**Given request**. Return the lines of the listing below, unchanged, from the line containing "Task: Click the" through the end of the listing, both ends included, and leave out the pictures.

**Records for the task**.
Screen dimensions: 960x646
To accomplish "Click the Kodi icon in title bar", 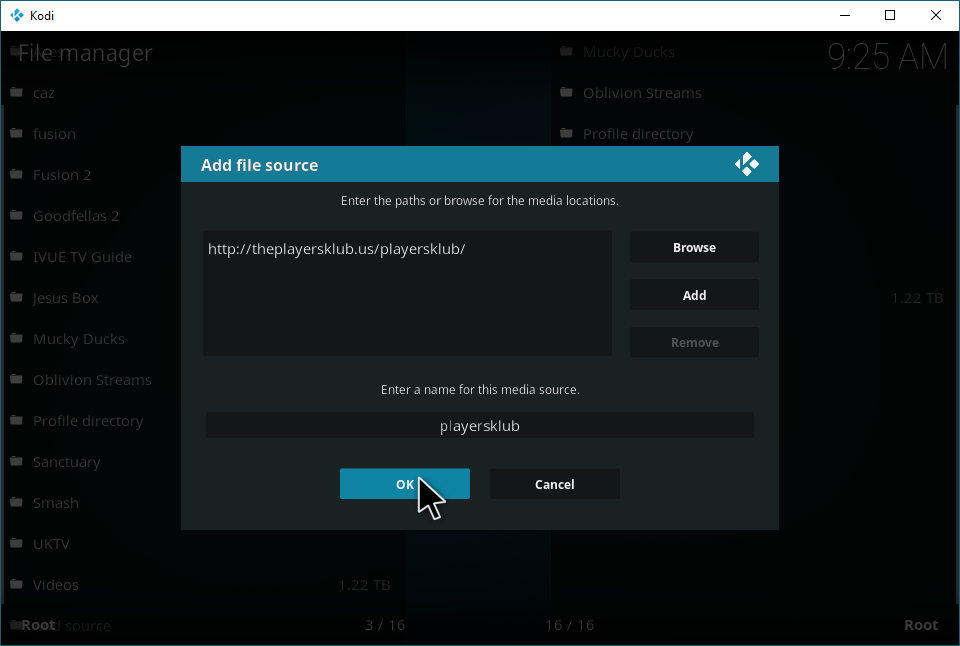I will 16,15.
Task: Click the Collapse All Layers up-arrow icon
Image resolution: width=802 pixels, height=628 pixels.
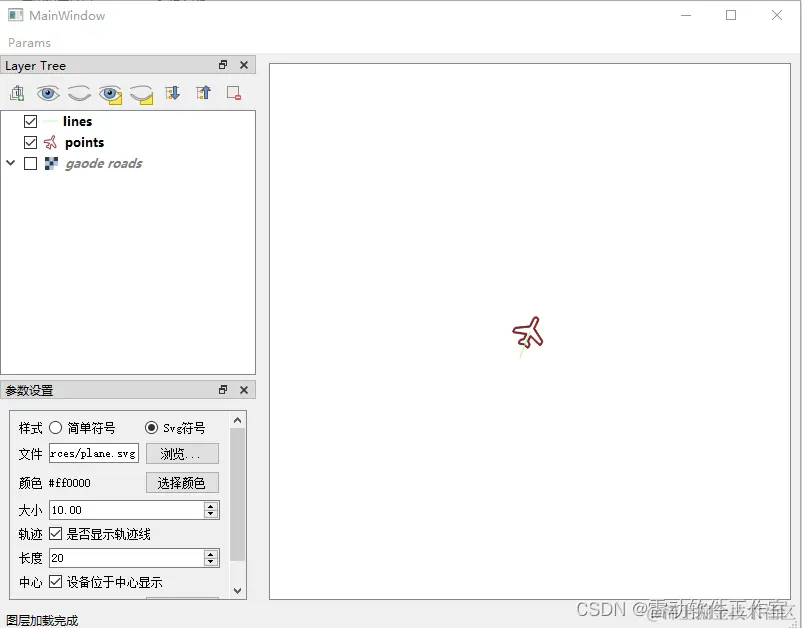Action: (203, 92)

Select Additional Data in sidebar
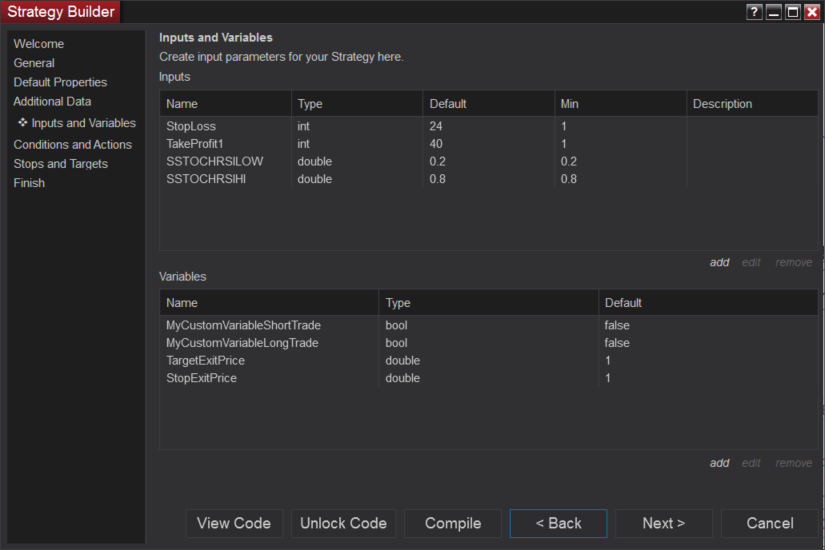point(52,101)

**Worked answer**.
Task: Click the Collapse All Layers up-arrow icon
Image resolution: width=802 pixels, height=628 pixels.
Action: (203, 92)

Select Additional Data in sidebar
point(52,101)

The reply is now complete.